→ MATERIAL SUPPLIED:

# # #

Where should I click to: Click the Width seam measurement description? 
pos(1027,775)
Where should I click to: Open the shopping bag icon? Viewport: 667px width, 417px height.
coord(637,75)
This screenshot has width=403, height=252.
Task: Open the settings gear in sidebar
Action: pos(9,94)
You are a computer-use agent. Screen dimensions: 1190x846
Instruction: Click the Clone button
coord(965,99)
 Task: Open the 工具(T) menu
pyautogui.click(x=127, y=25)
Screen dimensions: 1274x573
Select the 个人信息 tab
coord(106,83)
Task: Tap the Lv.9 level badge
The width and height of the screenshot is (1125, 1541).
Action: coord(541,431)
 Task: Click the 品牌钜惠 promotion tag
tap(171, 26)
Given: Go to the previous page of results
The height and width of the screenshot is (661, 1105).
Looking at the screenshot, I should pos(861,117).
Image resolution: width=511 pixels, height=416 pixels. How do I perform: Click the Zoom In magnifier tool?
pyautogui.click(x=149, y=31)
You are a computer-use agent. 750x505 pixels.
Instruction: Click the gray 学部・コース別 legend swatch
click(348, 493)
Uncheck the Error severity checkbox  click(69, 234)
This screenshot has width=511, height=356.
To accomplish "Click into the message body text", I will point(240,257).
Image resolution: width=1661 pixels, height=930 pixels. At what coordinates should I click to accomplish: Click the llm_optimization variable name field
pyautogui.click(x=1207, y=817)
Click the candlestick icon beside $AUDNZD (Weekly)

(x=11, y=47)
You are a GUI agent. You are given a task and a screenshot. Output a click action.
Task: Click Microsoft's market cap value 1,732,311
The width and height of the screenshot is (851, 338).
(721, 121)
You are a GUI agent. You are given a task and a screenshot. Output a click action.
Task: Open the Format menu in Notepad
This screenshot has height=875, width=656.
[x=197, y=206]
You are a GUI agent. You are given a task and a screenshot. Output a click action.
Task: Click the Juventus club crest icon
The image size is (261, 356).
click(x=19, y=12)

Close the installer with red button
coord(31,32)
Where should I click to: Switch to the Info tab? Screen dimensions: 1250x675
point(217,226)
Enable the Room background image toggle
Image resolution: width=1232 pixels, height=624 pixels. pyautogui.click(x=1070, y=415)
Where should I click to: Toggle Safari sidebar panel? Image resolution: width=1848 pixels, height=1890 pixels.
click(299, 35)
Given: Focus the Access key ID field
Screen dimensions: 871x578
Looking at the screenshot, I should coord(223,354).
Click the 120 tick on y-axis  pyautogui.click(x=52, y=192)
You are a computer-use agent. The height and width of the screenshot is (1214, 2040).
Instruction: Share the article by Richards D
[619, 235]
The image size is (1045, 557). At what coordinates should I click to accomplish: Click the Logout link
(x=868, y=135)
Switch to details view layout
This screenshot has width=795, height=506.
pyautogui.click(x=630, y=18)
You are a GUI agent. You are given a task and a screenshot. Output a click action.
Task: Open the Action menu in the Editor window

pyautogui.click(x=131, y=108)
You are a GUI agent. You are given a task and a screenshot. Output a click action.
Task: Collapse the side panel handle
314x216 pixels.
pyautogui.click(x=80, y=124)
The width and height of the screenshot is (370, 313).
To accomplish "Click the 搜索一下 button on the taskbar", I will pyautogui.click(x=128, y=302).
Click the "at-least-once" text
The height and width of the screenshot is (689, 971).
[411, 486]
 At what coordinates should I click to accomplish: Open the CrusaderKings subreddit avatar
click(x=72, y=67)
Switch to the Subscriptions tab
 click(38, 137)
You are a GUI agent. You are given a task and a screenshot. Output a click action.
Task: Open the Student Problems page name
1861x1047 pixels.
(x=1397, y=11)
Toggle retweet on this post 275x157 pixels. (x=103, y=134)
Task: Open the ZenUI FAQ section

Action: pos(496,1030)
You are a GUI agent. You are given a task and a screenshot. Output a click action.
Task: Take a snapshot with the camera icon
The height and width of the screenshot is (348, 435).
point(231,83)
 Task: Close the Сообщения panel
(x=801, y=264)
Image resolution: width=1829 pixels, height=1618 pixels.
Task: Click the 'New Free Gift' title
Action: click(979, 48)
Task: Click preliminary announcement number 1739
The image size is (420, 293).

# # #

→ EXERCISE REQUIREMENTS:
Please rewrite the records above with "GUI agent" replaced by "screen assistant" and everything else left unchanged.

→ SOLUTION TO THE EXERCISE:
Where should I click to: Click the Width seam measurement description? 
pos(1027,775)
Where should I click to: Open the shopping bag icon? Viewport: 667px width, 417px height.
coord(637,75)
This screenshot has width=403, height=252.
Task: Open the settings gear in sidebar
Action: pos(9,94)
You are a computer-use agent. Screen dimensions: 1190x846
Instruction: Click the Clone button
coord(965,99)
 Task: Open the 工具(T) menu
pyautogui.click(x=127, y=25)
Screen dimensions: 1274x573
Select the 个人信息 tab
coord(106,83)
Task: Tap the Lv.9 level badge
The width and height of the screenshot is (1125, 1541).
Action: coord(541,431)
 Task: Click the 品牌钜惠 promotion tag
tap(171, 26)
Given: Go to the previous page of results
The height and width of the screenshot is (661, 1105).
Looking at the screenshot, I should pos(861,117).
Image resolution: width=511 pixels, height=416 pixels. How do I perform: Click the Zoom In magnifier tool?
pyautogui.click(x=149, y=31)
You are a computer-use agent. 750x505 pixels.
Instruction: Click the gray 学部・コース別 legend swatch
click(348, 493)
Uncheck the Error severity checkbox  click(69, 234)
This screenshot has width=511, height=356.
To accomplish "Click into the message body text", I will point(240,257).
Image resolution: width=1661 pixels, height=930 pixels. At what coordinates should I click to accomplish: Click the llm_optimization variable name field
pyautogui.click(x=1207, y=817)
Click the candlestick icon beside $AUDNZD (Weekly)

(x=11, y=47)
You are a screen assistant. You are given a task and a screenshot. Output a click action.
Task: Click Microsoft's market cap value 1,732,311
The width and height of the screenshot is (851, 338).
(721, 121)
You are a screen assistant. You are given a task and a screenshot. Output a click action.
Task: Open the Format menu in Notepad
This screenshot has height=875, width=656.
[x=197, y=206]
You are a screen assistant. You are given a task and a screenshot. Output a click action.
Task: Click the Juventus club crest icon
The image size is (261, 356).
click(x=19, y=12)

Close the installer with red button
coord(31,32)
Where should I click to: Switch to the Info tab? Screen dimensions: 1250x675
point(217,226)
Enable the Room background image toggle
Image resolution: width=1232 pixels, height=624 pixels. pyautogui.click(x=1070, y=415)
Where should I click to: Toggle Safari sidebar panel? Image resolution: width=1848 pixels, height=1890 pixels.
click(299, 35)
Given: Focus the Access key ID field
Screen dimensions: 871x578
Looking at the screenshot, I should coord(223,354).
Click the 120 tick on y-axis  pyautogui.click(x=52, y=192)
You are a computer-use agent. The height and width of the screenshot is (1214, 2040).
Instruction: Share the article by Richards D
[619, 235]
The image size is (1045, 557). At what coordinates should I click to accomplish: Click the Logout link
(x=868, y=135)
Switch to details view layout
This screenshot has width=795, height=506.
pyautogui.click(x=630, y=18)
You are a screen assistant. You are given a task and a screenshot. Output a click action.
Task: Open the Action menu in the Editor window

pyautogui.click(x=131, y=108)
You are a screen assistant. You are given a task and a screenshot. Output a click action.
Task: Collapse the side panel handle
314x216 pixels.
pyautogui.click(x=80, y=124)
The width and height of the screenshot is (370, 313).
To accomplish "Click the 搜索一下 button on the taskbar", I will pyautogui.click(x=128, y=302).
Click the "at-least-once" text
The height and width of the screenshot is (689, 971).
[411, 486]
 At what coordinates should I click to accomplish: Open the CrusaderKings subreddit avatar
click(x=72, y=67)
Switch to the Subscriptions tab
 click(38, 137)
You are a screen assistant. You are given a task and a screenshot. Output a click action.
Task: Open the Student Problems page name
1861x1047 pixels.
(x=1397, y=11)
Toggle retweet on this post 275x157 pixels. (x=103, y=134)
Task: Open the ZenUI FAQ section

Action: pos(496,1030)
You are a screen assistant. You are given a task and a screenshot. Output a click action.
Task: Take a snapshot with the camera icon
The height and width of the screenshot is (348, 435).
point(231,83)
 Task: Close the Сообщения panel
(x=801, y=264)
Image resolution: width=1829 pixels, height=1618 pixels.
Task: Click the 'New Free Gift' title
Action: click(979, 48)
Task: Click preliminary announcement number 1739
The image size is (420, 293).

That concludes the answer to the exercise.